**PROBLEM 1**
In the rows below, identify every line that contains the string "Conv" and copy each of those lines.

**PASSAGE PROVIDED**
====================
To promote the campaign “Call out the Climate Change Deniers” of “Organizing For Action”, an email was sent to its supporters. In it there was this statement I recognized as a common repeated message: “In reality, the debate on the basics is over”. Not really surprising, we hear that in the media on an almost daily basis in different variations like “The debate is over”, “The science is settled”,…
As often in climate communication, there is a core of truth in it. As far as I know, there is not much difference between alarmist and skeptics when it comes to the basics of global warming.
Do humans put CO2 in the atmosphere?
They do, there is absolutely no doubt about that.
Is CO2 a greenhouse gas?
Sure, it is. Not exactly the most potent, not the most predominant either, but definitely a greenhouse gas.
Has CO2 a warming effect?
Being a greenhouse gas, everything else being equal, increasing CO2 levels will raise the temperature of the atmosphere.
Are temperatures now higher than 50 years ago or higher than those of 1850?
As far we can trust the sparse data until the end of the 1970s, the temperatures are now higher.
Are temperatures now highest in the last decades?
Although temperatures are rather stable for the last 18 years, we are at a high point, there is no doubt about that.
The basics are clear, for many years now, that is not the issue. The differences are going beyond that, where things are not so clear.
Whether for example a temperature increase is/will be necessarily catastrophic (and no, this was NOT investigated in those surveys of that illusive 97%). Or whether we believe we can predict/project in what state a complex, coupled, non-linear and chaotic system will be in, let’s say 100 years from now. Or whether 10 – 30 years of reliable data is enough to make solid conclusion in such a complex system. Or whether politicians can change the climate. Or whether the mathematical climate models simulate the observations well. Or whether it is scientific correct to claim current extremes are the result of anthropogenic global warming.
====================
**Part of a data file**
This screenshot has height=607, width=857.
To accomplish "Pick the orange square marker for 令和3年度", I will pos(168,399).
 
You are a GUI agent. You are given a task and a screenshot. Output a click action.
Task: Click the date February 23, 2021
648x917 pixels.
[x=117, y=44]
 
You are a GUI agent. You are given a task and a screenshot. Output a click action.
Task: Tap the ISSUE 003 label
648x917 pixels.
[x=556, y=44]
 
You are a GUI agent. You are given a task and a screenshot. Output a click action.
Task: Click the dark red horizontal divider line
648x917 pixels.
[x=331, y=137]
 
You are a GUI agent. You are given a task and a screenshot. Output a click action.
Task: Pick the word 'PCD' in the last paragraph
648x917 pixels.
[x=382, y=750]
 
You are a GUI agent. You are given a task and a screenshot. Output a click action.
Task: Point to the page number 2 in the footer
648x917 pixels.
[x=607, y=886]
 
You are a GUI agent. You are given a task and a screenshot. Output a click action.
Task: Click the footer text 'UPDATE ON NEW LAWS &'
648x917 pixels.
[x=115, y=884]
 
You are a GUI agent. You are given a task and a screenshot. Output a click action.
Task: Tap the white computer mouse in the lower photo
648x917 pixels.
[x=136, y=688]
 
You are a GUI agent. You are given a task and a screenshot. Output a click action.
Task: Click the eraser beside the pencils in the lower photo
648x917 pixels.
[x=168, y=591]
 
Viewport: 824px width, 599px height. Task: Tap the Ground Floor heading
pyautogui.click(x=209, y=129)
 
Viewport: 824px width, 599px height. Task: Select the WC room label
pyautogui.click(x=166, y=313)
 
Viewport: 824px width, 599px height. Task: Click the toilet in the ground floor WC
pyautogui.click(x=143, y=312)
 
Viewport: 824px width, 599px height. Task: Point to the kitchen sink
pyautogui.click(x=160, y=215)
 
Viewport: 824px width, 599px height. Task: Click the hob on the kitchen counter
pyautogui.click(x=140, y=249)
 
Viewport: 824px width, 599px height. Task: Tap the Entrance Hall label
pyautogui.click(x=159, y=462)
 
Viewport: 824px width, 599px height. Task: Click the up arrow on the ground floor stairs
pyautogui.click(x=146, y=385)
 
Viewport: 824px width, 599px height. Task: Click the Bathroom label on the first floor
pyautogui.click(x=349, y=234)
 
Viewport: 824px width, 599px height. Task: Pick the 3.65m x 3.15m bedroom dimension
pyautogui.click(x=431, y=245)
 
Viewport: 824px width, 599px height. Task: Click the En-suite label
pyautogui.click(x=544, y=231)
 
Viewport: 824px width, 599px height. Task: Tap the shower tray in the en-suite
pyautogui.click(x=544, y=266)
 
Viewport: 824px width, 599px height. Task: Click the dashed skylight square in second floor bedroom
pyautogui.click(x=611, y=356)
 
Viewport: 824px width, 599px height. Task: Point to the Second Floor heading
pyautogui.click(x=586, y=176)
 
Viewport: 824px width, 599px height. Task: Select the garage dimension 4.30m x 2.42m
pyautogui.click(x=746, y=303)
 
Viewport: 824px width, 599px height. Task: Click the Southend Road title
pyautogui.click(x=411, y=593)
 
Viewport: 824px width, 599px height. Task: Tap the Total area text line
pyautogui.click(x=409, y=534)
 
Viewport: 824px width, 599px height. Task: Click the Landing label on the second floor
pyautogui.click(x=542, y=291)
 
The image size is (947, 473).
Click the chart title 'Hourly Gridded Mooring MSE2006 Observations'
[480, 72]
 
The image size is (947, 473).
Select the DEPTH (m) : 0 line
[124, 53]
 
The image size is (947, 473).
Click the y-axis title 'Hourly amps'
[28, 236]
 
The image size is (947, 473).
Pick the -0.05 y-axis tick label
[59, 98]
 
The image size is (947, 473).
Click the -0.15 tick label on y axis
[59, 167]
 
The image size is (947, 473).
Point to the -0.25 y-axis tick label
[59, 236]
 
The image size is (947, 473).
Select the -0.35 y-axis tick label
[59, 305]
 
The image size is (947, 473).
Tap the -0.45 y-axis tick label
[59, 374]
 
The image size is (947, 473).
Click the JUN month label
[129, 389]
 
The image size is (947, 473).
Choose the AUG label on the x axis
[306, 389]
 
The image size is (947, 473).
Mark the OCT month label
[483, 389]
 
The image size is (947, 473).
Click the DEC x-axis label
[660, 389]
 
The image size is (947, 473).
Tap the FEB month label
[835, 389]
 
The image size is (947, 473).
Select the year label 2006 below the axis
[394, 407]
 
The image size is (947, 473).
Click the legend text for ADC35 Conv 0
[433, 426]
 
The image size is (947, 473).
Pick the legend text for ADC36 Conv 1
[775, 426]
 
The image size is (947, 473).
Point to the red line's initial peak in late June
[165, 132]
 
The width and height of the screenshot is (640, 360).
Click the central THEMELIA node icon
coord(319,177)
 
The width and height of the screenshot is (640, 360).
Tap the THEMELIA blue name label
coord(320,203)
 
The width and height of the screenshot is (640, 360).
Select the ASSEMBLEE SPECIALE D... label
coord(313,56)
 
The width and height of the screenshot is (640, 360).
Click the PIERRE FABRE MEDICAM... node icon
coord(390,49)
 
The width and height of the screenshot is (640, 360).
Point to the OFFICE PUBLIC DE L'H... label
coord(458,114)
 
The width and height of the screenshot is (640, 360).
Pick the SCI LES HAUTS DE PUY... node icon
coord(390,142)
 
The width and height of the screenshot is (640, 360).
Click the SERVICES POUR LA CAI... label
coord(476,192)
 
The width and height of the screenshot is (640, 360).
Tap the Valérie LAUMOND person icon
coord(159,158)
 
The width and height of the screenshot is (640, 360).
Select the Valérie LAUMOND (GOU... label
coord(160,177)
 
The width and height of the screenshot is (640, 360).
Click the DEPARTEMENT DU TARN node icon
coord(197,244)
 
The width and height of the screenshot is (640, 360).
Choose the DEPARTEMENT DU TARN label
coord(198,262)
====================
**PROBLEM 2**
Reproduce the climate-debate text above, starting with "To promote the" and going on through "a warming effect?", and replace "greenhouse gas" with "heat-trapping gas" throughout.

**WRITTEN ANSWER 1**
Click the legend text for ADC35 Conv 0
Pick the legend text for ADC36 Conv 1

**WRITTEN ANSWER 2**
To promote the campaign “Call out the Climate Change Deniers” of “Organizing For Action”, an email was sent to its supporters. In it there was this statement I recognized as a common repeated message: “In reality, the debate on the basics is over”. Not really surprising, we hear that in the media on an almost daily basis in different variations like “The debate is over”, “The science is settled”,…
As often in climate communication, there is a core of truth in it. As far as I know, there is not much difference between alarmist and skeptics when it comes to the basics of global warming.
Do humans put CO2 in the atmosphere?
They do, there is absolutely no doubt about that.
Is CO2 a heat-trapping gas?
Sure, it is. Not exactly the most potent, not the most predominant either, but definitely a heat-trapping gas.
Has CO2 a warming effect?